- _How to complete this task_
Nothing but the lines below between the line holding "Instruction: Add a new thread with plus icon" and the line holding "Task: Open the comments", inclusive, should appear in the answer, each set down exactly.

Saved data entries:

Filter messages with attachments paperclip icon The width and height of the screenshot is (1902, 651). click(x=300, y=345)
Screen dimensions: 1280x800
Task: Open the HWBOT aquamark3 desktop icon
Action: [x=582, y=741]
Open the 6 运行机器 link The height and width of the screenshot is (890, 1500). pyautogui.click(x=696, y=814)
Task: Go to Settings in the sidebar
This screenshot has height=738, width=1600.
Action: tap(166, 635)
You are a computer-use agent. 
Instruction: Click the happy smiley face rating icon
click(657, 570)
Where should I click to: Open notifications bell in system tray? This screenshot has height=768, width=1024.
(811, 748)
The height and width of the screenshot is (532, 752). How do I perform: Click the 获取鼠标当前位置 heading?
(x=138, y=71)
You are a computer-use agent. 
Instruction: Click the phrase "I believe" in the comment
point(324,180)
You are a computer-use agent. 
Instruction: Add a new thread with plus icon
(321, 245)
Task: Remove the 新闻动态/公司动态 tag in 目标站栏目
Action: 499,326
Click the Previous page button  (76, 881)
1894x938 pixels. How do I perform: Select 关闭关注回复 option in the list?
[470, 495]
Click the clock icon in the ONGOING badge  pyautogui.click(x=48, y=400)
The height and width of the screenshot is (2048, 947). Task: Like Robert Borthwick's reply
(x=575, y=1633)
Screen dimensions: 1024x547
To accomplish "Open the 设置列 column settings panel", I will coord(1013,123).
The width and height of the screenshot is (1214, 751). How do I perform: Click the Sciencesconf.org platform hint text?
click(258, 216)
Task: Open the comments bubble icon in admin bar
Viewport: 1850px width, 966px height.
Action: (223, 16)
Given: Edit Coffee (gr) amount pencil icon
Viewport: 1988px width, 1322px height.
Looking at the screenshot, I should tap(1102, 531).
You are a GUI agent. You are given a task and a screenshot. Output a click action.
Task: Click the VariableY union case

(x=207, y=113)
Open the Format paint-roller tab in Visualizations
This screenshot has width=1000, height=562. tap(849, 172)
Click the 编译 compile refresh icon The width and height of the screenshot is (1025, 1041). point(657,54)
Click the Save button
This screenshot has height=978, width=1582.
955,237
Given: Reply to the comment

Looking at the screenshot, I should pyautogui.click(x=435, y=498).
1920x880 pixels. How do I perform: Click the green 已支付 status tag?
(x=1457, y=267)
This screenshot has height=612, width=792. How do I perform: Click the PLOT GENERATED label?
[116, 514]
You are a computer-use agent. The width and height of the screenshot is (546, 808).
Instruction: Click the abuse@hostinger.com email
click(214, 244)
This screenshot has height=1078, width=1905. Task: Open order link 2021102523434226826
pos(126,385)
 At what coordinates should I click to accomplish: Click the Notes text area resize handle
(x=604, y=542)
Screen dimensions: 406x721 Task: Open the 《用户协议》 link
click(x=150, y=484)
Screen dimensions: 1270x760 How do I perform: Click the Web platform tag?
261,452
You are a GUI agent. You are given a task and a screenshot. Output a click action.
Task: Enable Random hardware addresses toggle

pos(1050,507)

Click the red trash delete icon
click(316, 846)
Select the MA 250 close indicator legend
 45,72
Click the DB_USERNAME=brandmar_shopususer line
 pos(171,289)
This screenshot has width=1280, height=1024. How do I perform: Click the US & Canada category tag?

- _Solution_
Instruction: Add a new thread with plus icon
(321, 245)
Task: Remove the 新闻动态/公司动态 tag in 目标站栏目
Action: 499,326
Click the Previous page button  (76, 881)
1894x938 pixels. How do I perform: Select 关闭关注回复 option in the list?
[470, 495]
Click the clock icon in the ONGOING badge  pyautogui.click(x=48, y=400)
The height and width of the screenshot is (2048, 947). Task: Like Robert Borthwick's reply
(x=575, y=1633)
Screen dimensions: 1024x547
To accomplish "Open the 设置列 column settings panel", I will coord(1013,123).
The width and height of the screenshot is (1214, 751). How do I perform: Click the Sciencesconf.org platform hint text?
click(258, 216)
Task: Open the comments bubble icon in admin bar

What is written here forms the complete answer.